Uitspraak 201104269/1/A4


Volledige tekst

201104269/1/A4.
Datum uitspraak: 8 augustus 2012

AFDELING
BESTUURSRECHTSPRAAK

Uitspraak in het geding tussen:

[appellant], wonend te Balkbrug, gemeente Hardenberg,

en

het college van burgemeester en wethouders van Hardenberg,
verweerder.

1. Procesverloop

Bij besluit van 28 februari 2011 heeft het college aan [vergunninghouder] een revisievergunning als bedoeld in artikel 8.4, eerste lid, van de Wet milieubeheer verleend voor een varkenshouderij op het perceel [locatie] te Balkbrug. Dit besluit is op 3 maart 2011 ter inzage gelegd.

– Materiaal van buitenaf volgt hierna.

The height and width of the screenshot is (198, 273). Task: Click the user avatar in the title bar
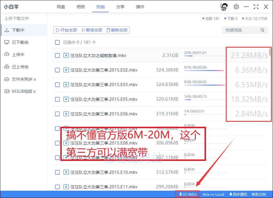(x=223, y=6)
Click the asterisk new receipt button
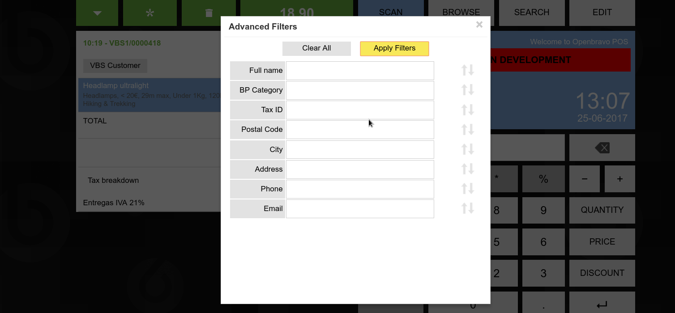This screenshot has height=313, width=675. 150,13
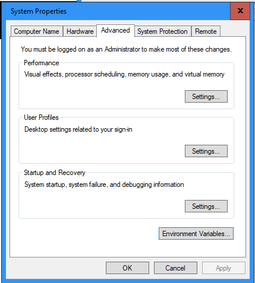The height and width of the screenshot is (283, 255).
Task: Cancel the System Properties dialog
Action: click(175, 268)
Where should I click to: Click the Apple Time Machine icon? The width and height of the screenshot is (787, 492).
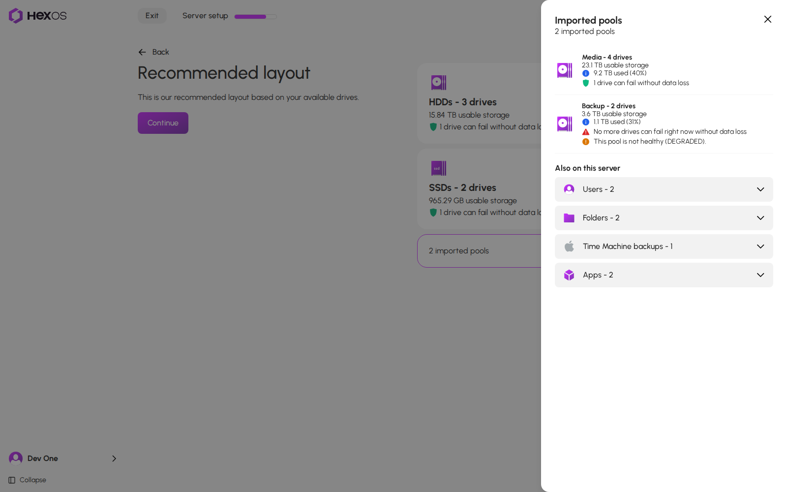[x=569, y=246]
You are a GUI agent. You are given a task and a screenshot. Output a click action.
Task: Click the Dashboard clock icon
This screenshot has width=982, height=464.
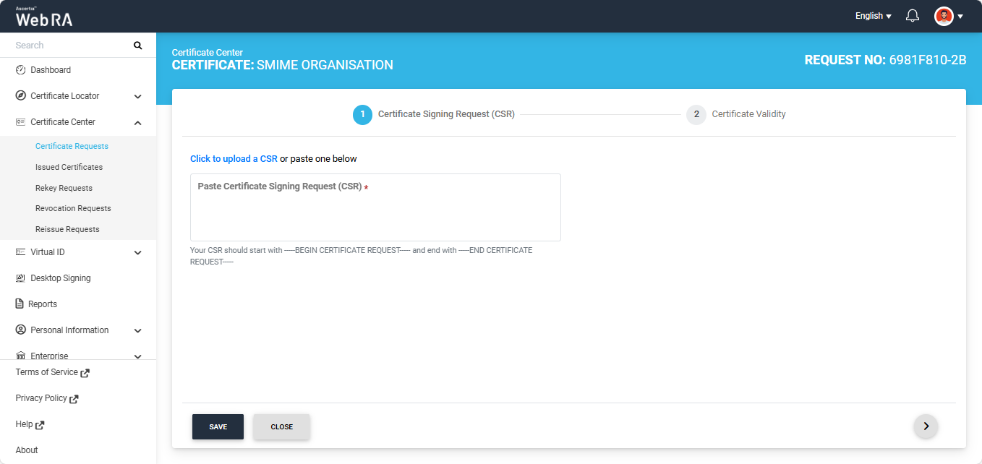tap(20, 70)
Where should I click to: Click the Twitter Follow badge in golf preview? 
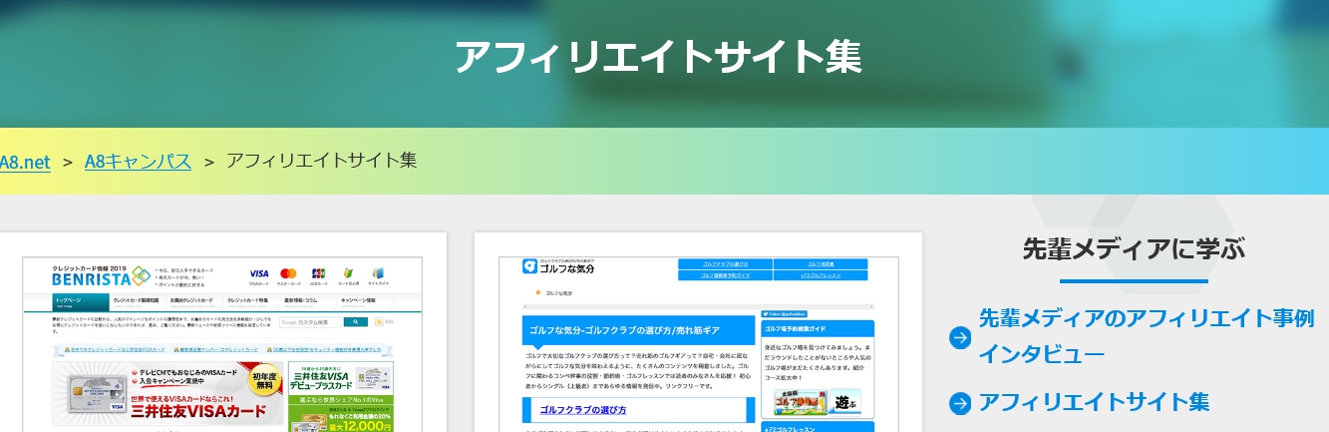(x=783, y=313)

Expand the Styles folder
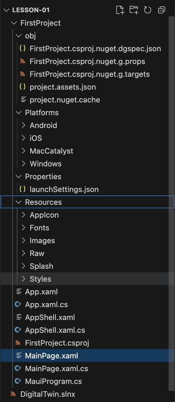(24, 279)
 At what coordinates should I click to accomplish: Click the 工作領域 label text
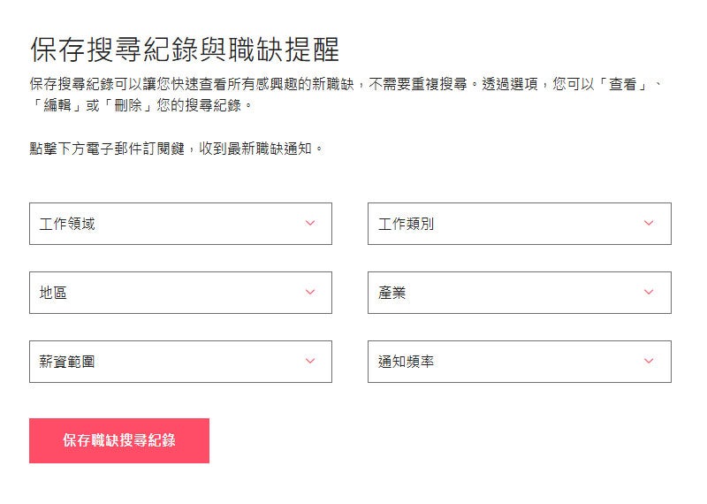pyautogui.click(x=67, y=224)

Tegen dit besluit heeft [appellant] bij brief, bij de Raad van State ingekomen op 8 april 2011, beroep ingesteld. De gronden van het beroep zijn aangevuld bij brief van 21 april 2011.

Het college heeft een verweerschrift ingediend.

[appellant] heeft een nader stuk ingediend.

De zaak is door een meervoudige kamer van de Afdeling verwezen naar een enkelvoudige.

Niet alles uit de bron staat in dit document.